Northwestern National Life Insurance Company v. Paul Riggs

Decision Date03 December 1906
Docket NumberNo. 34,34
Citation7 Ann. Cas. 1104,27 S.Ct. 126,203 U.S. 243,51 L.Ed. 168
PartiesNORTHWESTERN NATIONAL LIFE INSURANCE COMPANY, Plff. in Err., v. PAUL RIGGS and Eugene De Hart, Executors of the Estate of Eber B. Roloson, Deceased
CourtU.S. Supreme Court

Messrs. Stephen S. Brown, W. A. Kerr, and John E. Dolman for plaintiff in error.

[Argument of Counsel from pages 243-245 intentionally omitted] Messrs. Robert A. Hewitt, Jr., W. H. Haynes, Kendall B. Randolph, and W. M. Fitch for defendants in error.

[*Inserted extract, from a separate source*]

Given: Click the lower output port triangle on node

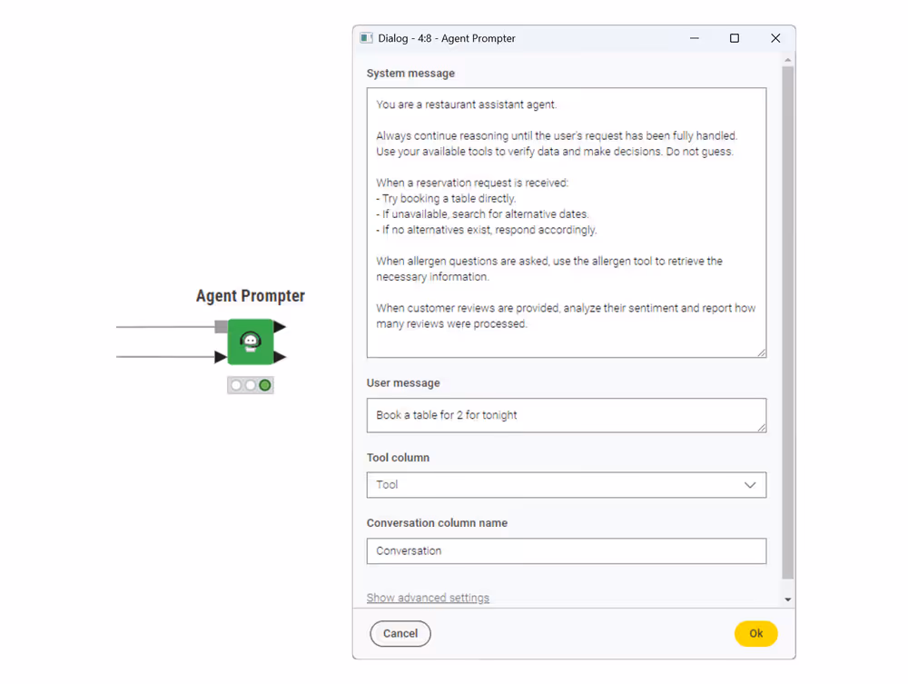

[Argument of Counsel from pages 245-247 intentionally omitted] Mr. Justice Harlan delivered the opinion of the court:

This was an action upon two policies of insurance issued by the Northwestern National Life Insurance Company, a Minnesota corporation doing business in Missouri, upon the life of Eber B. Roloson; one, dated November 21st, 1901, the other, May 14th, 1902; each for the sum of $5,000, payable to the estate of the insured within ninety days after the acceptance by the company of satisfactory evidence of his death while the policy was in full force.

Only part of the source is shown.